Nous souhaitons donner une visibilité à notre profession afin de limiter les « mauvaises pratiques », qui sont encouragées par les arguments économiques de certains industriels. Quelle que soit la filière de commercialisation, la traçabilité des plantes ne doit pas être négligée, les sites doivent être respectés.

Nous avons pu travailler ces cinq dernières années sur ces problématiques grâce à un projet de recherche-action porté par l'université de Lausanne et financé par la fondation d'entreprise Hermès, en partenariat avec AgroParisTech, le Conservatoire national botanique des Pyrénées et de Midi Pyrénées et du conservation national des plantes à parfum, aromatiques et médicinales de Milly-la-Forêt.

Nous avons ainsi rédigé une charte et travaillons à un guide de bonnes pratiques de cueillette, qui contient des fiches techniques. Ces outils sont le fruit d'une longue réflexion et de notre expérience de terrain. Ils nous paraissent incontournables pour une gestion intelligente de cette ressource sauvage, en concertation avec les gestionnaires de l'environnement.

Je voudrais à présent vous parler davantage de mon activité.

Je me définis comme cueilleur-distillateur. Je suis basé dans la Drôme. Je cueille au cours de la saison une cinquantaine de références. Je me suis par exemple extrait de ma cueillette de tilleul pour vous rejoindre aujourd'hui. J'ai une gamme en vente directe d'huiles essentielles, d'hydrolats, de baumes et de crèmes. Je les vends sur les marchés, les foires et en réseau de boutiques, dans le cadre d'un groupement de producteurs. Je suis donc un paysan-herboriste.

En quelques années, nos produits ont retenu cinq fois l'attention des services de la répression des fraudes sur les lieux de vente, non pas que nos produits soient réellement non-conformes (nous n'avons reçu qu'un seul rapport de leur part), mais en raison de normes très diverses qui s'appliquent à chaque spécialité. La diversité règlementaire liée à la nature de nos produits est extrêmement lourde pour les très petites structures. Ces règlementations sont souvent conçues pour les industriels.

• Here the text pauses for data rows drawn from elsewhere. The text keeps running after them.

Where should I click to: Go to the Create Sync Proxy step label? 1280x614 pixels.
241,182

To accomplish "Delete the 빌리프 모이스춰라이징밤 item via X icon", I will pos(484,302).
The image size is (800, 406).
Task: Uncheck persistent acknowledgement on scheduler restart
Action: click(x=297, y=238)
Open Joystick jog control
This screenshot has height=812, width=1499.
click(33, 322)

Ainsi, les huiles essentielles et hydrolats que nous produisons peuvent être utilisés de différentes manières par le consommateur : alimentaire ou cosmétique notamment. Or, la réglementation nous impose un étiquetage unique. Il m'a été demandé d'apposer quatre étiquettes différentes sur mes flacons d'huile essentielle de lavande. Mais le consommateur n'en achètera qu'un flacon à la fois et ne peut avoir une information complète !

Nos baumes naturels à la cire d'abeille sont sujets à la même règlementation cosmétique harmonisée au niveau européen, qui nous impose des dossiers, analyses et expertises inadaptées à des préparations traditionnelles. Les coûts engendrés peuvent être supportés par des industriels mais non par des paysans-herboristes.

La règlementation concernant l'information sur les vertus des plantes ne nous permet pas de donner l'information pertinente que le consommateur attend. La règlementation des allégations nutritionnelles et de santé, conçue pour limiter la publicité mensongère et protéger les consommateurs, n'est pas adaptée aux produits traditionnels à base de plantes. Elle a un effet contre-productif dans la mesure où elle favorise les mésusages.

De nombreux porteurs de projet à travers la France entière sont aujourd'hui effrayés par ces règlementations. Or ces porteurs de projet sont les garants de l'avenir de nos savoirs et savoir-faire autour des PPAM. Nous espérons que le cadre règlementaire puisse s'adapter à nos pratiques de paysans-herboristes afin de développer ce métier d'avenir qui répond à une demande sociétale.